Neste ponto, o Estatuto da Empresa, por força de lei, deve reunir as ferramentas de monitoramento que alinham o comportamento dos executivos ao interesse dos acionistas, como o Conselho de Administração, Auditoria Independente e Conselho Fiscal.
Desse modo, não há como se vislumbrar a PREVIC como terceira interessada. Daí porque, entendo que não compete à PREVIC avaliar eventual conflito de interesses no âmbito da administração dos patrocinadores dos planos de benefícios, mas remeter, se entender pertinente, para quem tem a competência efetiva para apurar e adotar as medidas cabíveis.
Notas:
“Art. 156. É vedado ao administrador intervir em qualquer operação social em que tiver interesse conflitante com o da companhia, bem como na deliberação que a respeito tomarem os demais administradores, cumprindo-lhe cientificá-los do seu impedimento e fazer consignar, em ata de reunião do conselho de administração ou da diretoria, a natureza e extensão do seu interesse.” – grifei.

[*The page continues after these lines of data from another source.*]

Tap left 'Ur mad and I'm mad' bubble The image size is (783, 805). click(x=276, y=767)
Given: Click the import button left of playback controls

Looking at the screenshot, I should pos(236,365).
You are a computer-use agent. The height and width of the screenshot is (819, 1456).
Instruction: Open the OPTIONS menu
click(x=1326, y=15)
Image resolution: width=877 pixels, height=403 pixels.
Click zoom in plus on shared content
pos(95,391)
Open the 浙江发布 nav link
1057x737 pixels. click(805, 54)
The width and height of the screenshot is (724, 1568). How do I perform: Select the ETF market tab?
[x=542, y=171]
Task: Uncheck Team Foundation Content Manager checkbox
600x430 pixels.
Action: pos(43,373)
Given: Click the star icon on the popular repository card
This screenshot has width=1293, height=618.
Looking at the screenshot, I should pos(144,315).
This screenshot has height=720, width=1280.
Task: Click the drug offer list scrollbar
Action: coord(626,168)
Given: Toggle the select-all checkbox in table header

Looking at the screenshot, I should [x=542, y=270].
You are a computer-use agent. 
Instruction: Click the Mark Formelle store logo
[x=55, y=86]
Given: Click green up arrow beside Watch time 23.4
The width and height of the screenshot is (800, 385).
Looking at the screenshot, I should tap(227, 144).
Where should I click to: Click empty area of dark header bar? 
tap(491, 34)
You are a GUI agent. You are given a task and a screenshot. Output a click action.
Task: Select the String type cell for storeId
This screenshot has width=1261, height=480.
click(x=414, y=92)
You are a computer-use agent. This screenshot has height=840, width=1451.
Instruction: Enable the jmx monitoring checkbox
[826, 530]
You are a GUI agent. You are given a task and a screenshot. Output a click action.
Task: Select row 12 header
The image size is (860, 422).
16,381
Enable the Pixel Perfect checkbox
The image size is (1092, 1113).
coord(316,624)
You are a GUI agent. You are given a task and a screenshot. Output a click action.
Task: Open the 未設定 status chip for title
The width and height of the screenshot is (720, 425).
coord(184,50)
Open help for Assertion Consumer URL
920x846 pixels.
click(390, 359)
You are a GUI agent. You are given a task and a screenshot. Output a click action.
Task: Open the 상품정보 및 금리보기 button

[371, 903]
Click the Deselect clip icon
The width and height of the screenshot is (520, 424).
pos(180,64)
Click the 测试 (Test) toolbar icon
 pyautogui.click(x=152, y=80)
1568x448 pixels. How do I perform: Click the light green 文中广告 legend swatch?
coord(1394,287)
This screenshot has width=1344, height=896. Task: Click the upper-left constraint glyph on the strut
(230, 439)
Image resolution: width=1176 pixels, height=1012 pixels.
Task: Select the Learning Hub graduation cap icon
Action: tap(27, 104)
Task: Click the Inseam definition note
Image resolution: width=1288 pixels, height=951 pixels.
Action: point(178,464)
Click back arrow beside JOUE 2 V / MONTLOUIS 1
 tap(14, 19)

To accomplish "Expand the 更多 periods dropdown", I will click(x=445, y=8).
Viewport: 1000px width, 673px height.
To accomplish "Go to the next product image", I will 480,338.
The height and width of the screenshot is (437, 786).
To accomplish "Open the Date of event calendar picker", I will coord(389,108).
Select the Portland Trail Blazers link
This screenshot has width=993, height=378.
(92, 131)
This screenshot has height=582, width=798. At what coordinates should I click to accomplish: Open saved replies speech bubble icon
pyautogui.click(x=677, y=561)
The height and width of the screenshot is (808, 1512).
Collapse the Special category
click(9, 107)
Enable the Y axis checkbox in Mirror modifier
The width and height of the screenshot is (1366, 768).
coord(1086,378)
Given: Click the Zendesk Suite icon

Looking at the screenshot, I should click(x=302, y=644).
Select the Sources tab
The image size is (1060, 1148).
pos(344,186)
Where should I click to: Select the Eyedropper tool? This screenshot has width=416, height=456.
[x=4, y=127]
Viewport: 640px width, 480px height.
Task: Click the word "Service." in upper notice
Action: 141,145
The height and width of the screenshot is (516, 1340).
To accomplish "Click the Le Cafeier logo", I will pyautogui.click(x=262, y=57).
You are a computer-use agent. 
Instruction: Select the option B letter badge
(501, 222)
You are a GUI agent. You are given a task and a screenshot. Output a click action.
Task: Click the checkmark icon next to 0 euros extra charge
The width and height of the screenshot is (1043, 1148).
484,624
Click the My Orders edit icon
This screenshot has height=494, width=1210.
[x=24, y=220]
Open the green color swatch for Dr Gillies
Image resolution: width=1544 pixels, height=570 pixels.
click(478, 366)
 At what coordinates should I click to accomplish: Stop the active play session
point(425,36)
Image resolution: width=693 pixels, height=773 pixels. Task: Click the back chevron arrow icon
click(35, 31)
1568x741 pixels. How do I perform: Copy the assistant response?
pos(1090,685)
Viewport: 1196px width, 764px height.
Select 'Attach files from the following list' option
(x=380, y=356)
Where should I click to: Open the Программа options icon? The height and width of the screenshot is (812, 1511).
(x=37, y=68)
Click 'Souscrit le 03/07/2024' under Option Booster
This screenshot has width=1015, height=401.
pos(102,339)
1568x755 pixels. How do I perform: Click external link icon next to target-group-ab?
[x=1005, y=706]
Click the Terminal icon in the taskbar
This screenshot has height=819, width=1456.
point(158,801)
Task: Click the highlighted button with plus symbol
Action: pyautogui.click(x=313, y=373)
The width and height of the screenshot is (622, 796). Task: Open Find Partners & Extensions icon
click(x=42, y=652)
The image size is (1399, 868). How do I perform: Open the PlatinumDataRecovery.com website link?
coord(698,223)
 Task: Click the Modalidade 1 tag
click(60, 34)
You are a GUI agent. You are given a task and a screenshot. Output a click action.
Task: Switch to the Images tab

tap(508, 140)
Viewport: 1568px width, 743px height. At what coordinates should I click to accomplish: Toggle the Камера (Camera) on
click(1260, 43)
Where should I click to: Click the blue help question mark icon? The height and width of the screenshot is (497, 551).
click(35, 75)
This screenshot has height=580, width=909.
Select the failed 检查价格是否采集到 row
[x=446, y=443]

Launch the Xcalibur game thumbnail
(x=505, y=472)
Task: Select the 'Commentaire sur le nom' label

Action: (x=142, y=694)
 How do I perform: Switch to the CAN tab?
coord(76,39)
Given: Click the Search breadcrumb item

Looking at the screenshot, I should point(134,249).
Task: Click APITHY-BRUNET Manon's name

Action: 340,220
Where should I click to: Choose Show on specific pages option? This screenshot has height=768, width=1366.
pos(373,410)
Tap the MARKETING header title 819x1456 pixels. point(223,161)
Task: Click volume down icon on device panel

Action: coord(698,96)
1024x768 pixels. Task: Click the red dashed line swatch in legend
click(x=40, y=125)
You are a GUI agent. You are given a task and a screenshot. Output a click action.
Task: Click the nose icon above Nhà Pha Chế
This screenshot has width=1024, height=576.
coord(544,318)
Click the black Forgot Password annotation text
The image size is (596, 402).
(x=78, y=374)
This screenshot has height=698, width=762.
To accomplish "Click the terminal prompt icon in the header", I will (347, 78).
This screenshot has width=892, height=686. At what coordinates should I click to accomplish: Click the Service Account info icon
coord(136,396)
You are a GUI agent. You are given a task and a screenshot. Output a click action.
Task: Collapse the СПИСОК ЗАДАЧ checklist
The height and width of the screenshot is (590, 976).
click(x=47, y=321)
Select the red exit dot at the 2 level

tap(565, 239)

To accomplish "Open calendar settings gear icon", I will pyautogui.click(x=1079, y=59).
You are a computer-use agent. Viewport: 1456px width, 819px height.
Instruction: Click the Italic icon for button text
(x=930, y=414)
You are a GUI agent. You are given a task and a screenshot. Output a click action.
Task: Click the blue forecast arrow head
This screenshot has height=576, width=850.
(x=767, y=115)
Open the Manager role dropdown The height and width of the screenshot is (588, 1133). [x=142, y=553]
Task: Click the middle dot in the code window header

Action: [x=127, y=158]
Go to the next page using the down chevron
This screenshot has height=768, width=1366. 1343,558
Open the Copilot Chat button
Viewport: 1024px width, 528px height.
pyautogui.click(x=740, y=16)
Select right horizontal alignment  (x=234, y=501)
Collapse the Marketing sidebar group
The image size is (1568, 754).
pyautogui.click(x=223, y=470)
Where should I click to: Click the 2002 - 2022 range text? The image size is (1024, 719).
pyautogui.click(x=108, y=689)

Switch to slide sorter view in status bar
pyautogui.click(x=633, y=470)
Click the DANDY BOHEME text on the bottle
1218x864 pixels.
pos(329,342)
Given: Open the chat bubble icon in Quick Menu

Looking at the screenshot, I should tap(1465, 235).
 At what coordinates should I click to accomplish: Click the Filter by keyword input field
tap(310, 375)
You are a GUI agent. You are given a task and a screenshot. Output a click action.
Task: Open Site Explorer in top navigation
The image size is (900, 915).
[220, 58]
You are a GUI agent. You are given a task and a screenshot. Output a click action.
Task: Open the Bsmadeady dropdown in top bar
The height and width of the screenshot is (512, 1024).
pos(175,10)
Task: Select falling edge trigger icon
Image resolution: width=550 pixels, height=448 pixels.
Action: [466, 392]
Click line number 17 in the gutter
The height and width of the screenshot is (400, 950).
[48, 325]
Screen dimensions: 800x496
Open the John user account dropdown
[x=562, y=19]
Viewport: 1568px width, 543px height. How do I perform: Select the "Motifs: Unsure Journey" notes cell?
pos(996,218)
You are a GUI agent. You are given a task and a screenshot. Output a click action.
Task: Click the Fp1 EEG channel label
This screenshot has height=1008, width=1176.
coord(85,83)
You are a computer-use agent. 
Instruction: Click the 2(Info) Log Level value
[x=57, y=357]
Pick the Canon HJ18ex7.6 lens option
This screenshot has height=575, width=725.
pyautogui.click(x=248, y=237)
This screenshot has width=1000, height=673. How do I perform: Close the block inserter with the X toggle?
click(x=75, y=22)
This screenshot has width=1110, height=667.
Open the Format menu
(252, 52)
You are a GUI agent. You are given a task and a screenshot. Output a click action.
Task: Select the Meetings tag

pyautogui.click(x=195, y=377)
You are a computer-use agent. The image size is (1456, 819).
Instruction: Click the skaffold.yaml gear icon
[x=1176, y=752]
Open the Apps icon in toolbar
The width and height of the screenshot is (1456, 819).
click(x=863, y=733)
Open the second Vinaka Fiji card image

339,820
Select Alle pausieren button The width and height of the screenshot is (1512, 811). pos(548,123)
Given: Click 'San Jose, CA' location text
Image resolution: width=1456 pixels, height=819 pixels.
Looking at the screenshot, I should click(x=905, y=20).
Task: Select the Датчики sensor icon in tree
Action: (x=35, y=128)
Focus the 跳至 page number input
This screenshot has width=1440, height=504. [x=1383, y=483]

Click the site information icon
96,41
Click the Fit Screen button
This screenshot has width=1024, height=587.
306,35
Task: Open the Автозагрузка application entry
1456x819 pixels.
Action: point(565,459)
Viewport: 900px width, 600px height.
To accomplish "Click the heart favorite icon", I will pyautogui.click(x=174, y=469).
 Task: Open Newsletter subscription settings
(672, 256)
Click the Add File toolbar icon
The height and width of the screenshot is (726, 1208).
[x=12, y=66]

“Art. 115. O acionista deve exercer o direito a voto no interesse da companhia; considerar-se-á abusivo o voto exercido com o fim de causar dano à companhia ou a outros acionistas, ou de obter, para si ou para outrem, vantagem a que não faz jus e de que resulte, ou possa resultar, prejuízo para a companhia ou para outros acionistas.(Redação dada pela Lei nº 10.303, de 2001)” – grifei.